Take the line that contains "The height and" and each one after it through the last line below, and retype them exactly. Leave out the pictures.

[Excerpts from a dataset]
══════

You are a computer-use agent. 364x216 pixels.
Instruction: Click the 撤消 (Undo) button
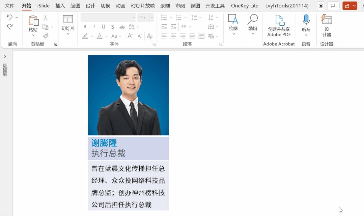pos(10,18)
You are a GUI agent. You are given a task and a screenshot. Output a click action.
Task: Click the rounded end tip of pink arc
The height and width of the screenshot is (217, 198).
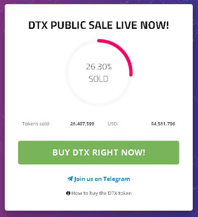131,74
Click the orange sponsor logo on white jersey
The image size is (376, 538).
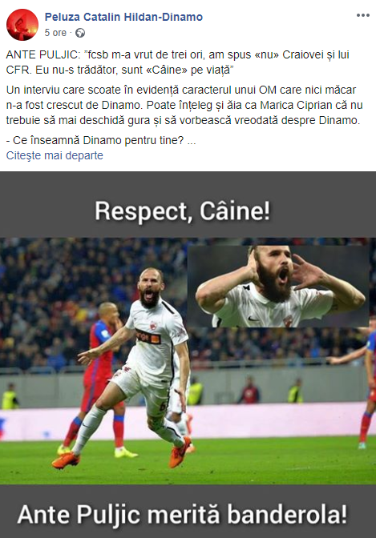pyautogui.click(x=148, y=336)
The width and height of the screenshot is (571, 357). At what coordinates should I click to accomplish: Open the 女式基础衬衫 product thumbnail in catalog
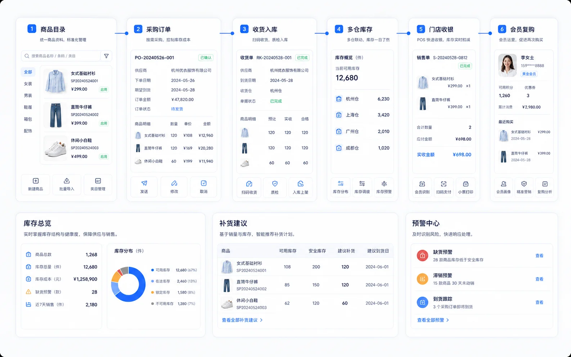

══════

■ Exercise response ■
The height and width of the screenshot is (217, 198).
131,74
Click the orange sponsor logo on white jersey
The image size is (376, 538).
pyautogui.click(x=148, y=336)
The width and height of the screenshot is (571, 357). At what coordinates should I click to accomplish: Open the 女式基础衬衫 product thumbnail in catalog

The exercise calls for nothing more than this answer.